■ Objectif énoncé
Veuillez modifier le texte fourni ci-dessous : reprenez tout ce qui va de « 1.      Une instruction » jusqu'à « le lui exige. », en remplaçant « rapport Bruguière » par « dossier Bruguière ».

■ Texte fourni
━━━
Outre l'arrogance, le mépris et le cynisme qui transparaissent sur chacune des pages de cette ordonnance, l'enquête Bruguière contient de scandaleuses fautes d'appréciation et d'abus de droit sur lesquels nous souhaitons nous exprimer. Certes, sommes-nous tenté de dire que le contraire aurait été surprenant lorsqu'on sait que le juge Bruguière et ceux qui l'emploient n'ont jamais caché leur hostilité et leur haine contre le Président de la République du Rwanda, et contre ses plus proches collaborateurs. Néanmoins, que ce juge en arrive jusqu'à émettre des mandats d'arrêts internationaux sur base de mensonges, de rumeurs et de témoignages sujets à caution, dans la violation du droit, il y a de quoi faire mal.

 

1.      Une instruction uniquement à charge

 

Selon la loi française, la mission confiée au juge d'instruction est celle de rechercher la vérité objective. Celle-ci exige qu'il instruise à charge et à décharge, en retenant aussi bien les éléments établissant la culpabilité de la personne poursuivie, que ceux qui plaident en faveur de son innocence. S'agissant du rapport Bruguière, il en ressort que cette obligation d'objectivité ait été le cadet de ses soucis. Rien dans ses conclusions ne montre qu'il ait agi dans le sens de rechercher objectivement la vérité comme la loi le lui exige.
━━━
■ Données du corpus
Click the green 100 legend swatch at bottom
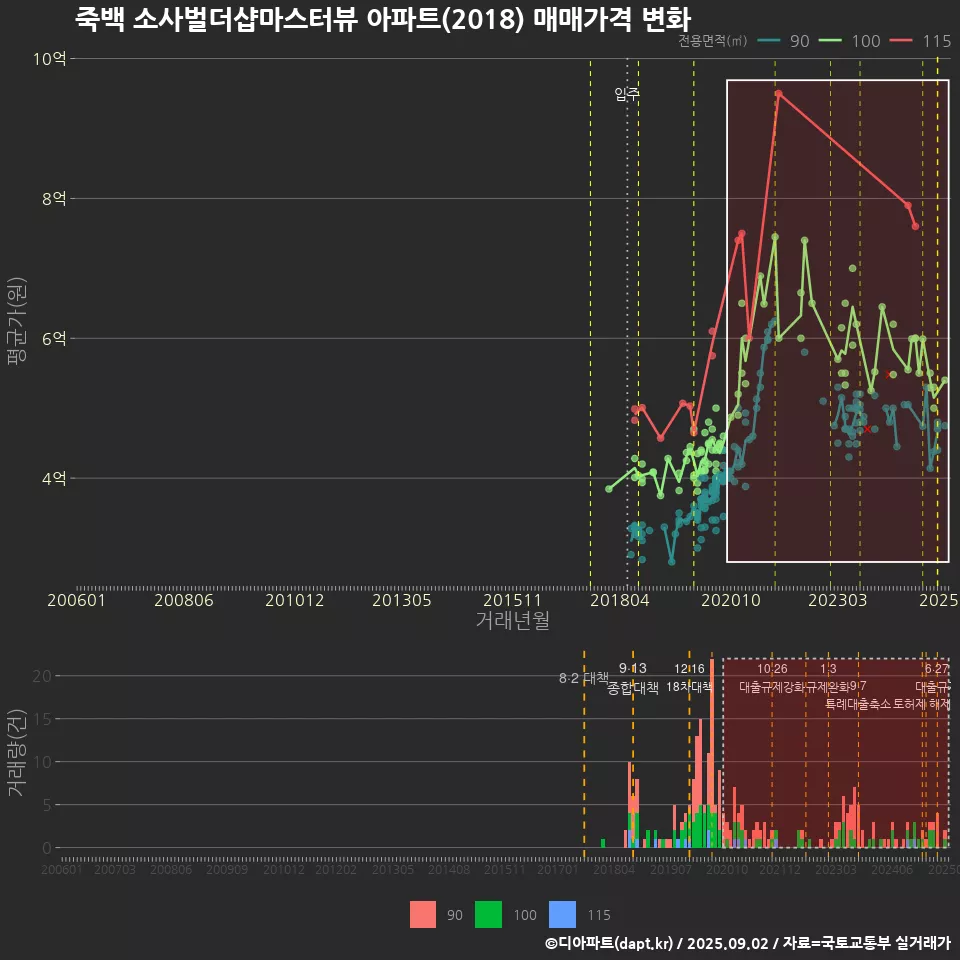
━━━
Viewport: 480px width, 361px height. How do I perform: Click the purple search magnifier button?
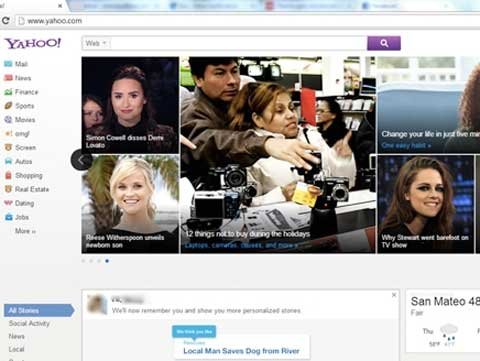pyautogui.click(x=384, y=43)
━━━
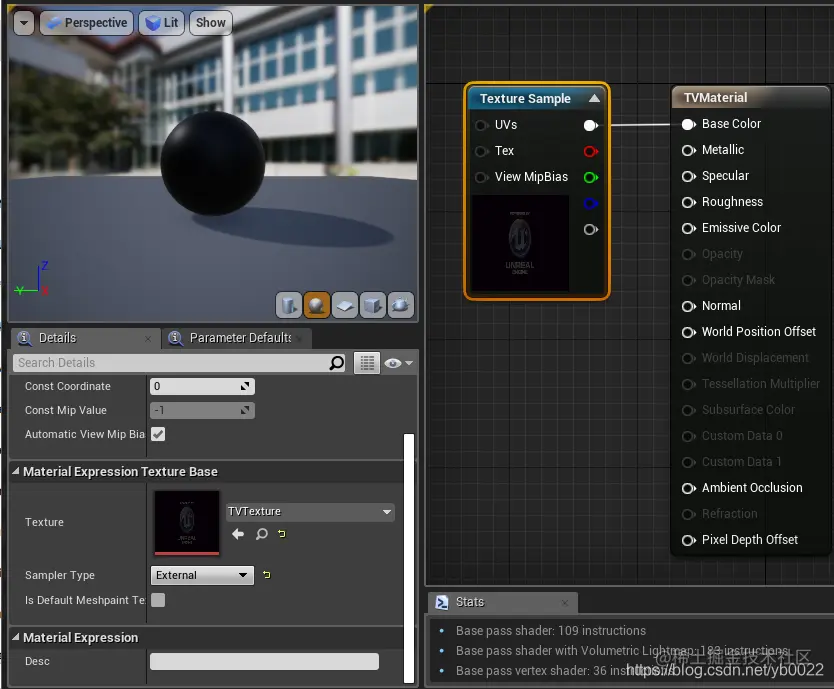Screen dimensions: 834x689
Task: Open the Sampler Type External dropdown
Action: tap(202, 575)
━━━
■ Réponse complète
1.      Une instruction uniquement à charge

 

Selon la loi française, la mission confiée au juge d'instruction est celle de rechercher la vérité objective. Celle-ci exige qu'il instruise à charge et à décharge, en retenant aussi bien les éléments établissant la culpabilité de la personne poursuivie, que ceux qui plaident en faveur de son innocence. S'agissant du dossier Bruguière, il en ressort que cette obligation d'objectivité ait été le cadet de ses soucis. Rien dans ses conclusions ne montre qu'il ait agi dans le sens de rechercher objectivement la vérité comme la loi le lui exige.